## Work to complete
Could you print each entry below verbatim while omitting the pictures?

## Records provided
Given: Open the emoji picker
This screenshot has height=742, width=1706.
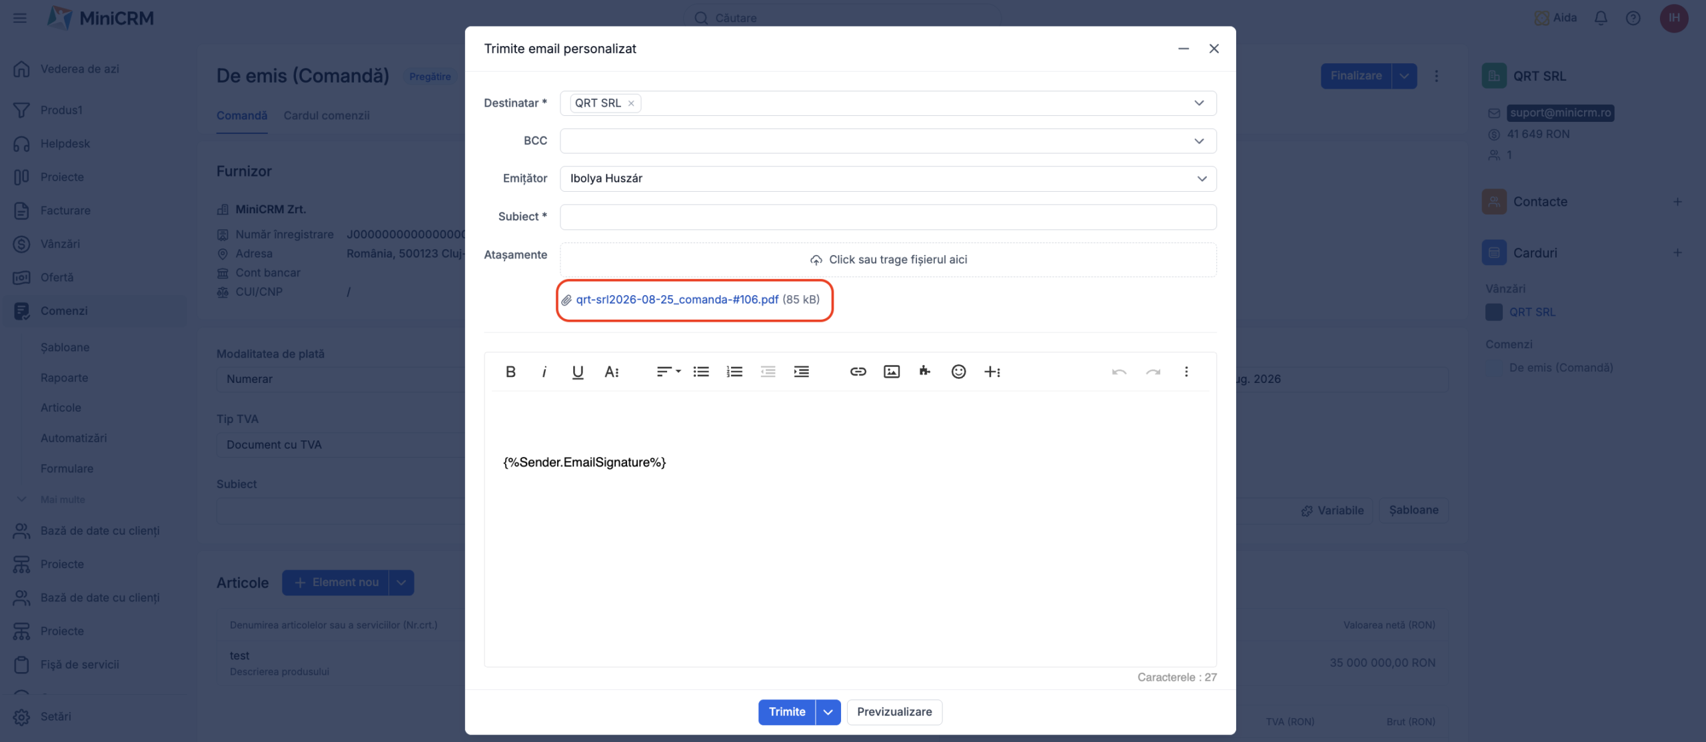Looking at the screenshot, I should click(958, 372).
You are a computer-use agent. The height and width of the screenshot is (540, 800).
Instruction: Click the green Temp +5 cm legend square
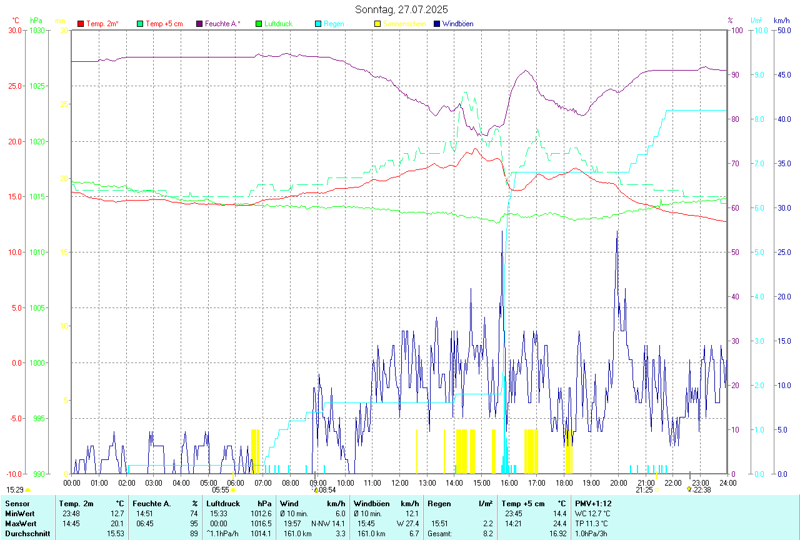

## Final answer
Given: Open the emoji picker
This screenshot has height=742, width=1706.
Looking at the screenshot, I should click(958, 372).
You are a computer-use agent. The height and width of the screenshot is (540, 800).
Instruction: Click the green Temp +5 cm legend square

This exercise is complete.